There was also explicit outreach to talk to self-identified anti-capitalist forces who had declared a march at the same time as the port action--to ask them to agree to the tactics decided for the day.
Ultimately, the proof of these preparations lies in the success of the event itself. Hundreds of people showed up before dawn to put up community pickets before the first shift, and even larger numbers came in the evening. No ILWU members crossed picket lines. Teamsters didn't show up that day, and hundreds of non-unionized truckers stayed away. As for truckers who were at the docks, many showed their support in various ways.
None of that could have been accomplished without the support of workers at the Port of Oakland. But unfortunately, a minority believes its adventurist tactics are more radical and politically superior.
WHAT'S NEXT? We believe the truly radical step following December 12 will be to build on the alliance between Occupy activists and port workers. We shouldn't be satisfied with shutting down the port for a day, but must instead focus on building a working-class movement with power at the point of production--a project that must include union members, Occupy activists and other working people who are sympathetic to the new activism, but who have not yet joined it.
That's why the disorganizing effects of the General Assembly on the evening of the 12th were a disappointment. The GA could have been a space for thousands of people to collectively decide the next steps for building such an alliance.
Such organizing needs to continue--right now. In a matter of a couple weeks, EGT may try to load its first ship at the scab grain terminal in Longview. Labor and community members in solidarity with the ILWU are already planning caravans to support longshore workers in Longview with their struggle. We need to get as many people as we can to join this caravan from all the local Occupy struggles, from the Bay Area to Washington state.
The Longview struggle is just one example of how we can look ahead to the future of the Occupy movement.
The trigger budget cuts in California are devastating public-sector workers and students, especially at the community college level, and this spring will likely be a time of mass actions on campuses and in teachers unions in response to these cuts.
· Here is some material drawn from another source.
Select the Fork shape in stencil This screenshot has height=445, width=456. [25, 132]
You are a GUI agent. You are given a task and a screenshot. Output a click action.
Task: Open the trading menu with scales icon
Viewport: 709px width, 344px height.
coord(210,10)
There is already a planned occupation of the state capital on March 5, as well as regional actions on March 1 and possible student strikes throughout February.
In addition, immigrant rights activists and workers, both union and nonunion, are making big plans for a militant action on May Day that would shut down production and target the 1 percent, while linking up with struggles for amnesty and human rights.
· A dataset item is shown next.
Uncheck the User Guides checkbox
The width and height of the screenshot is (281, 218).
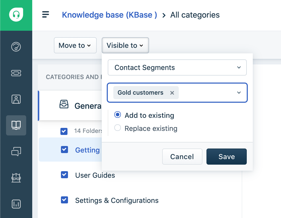[x=64, y=175]
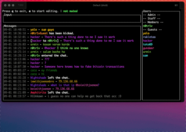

These are just a few of the ideas that have been put forward for next steps. There will most certainly continue to be struggle on both a local and national level, and some of what it will do has not even been anticipated yet.
With working people under relentless attack, the Occupy movement has an opportunity to broaden its social base. But to reach that potential, we need to learn the lessons--both positive and negative--of what we just accomplished on December 12.
The most important lesson is that Occupy activists and union members share common interests in the struggle against the 1 percent, and the closer that alliance, the more powerful the struggle will be.
The port shutdown on December 12 also showed us that the November 2 general strike call in Oakland was no fluke--and that the Occupy movement can coordinate for picket-line action between different cities and states. This action has truly raised the bar for what is possible in the movement, if we do our work right.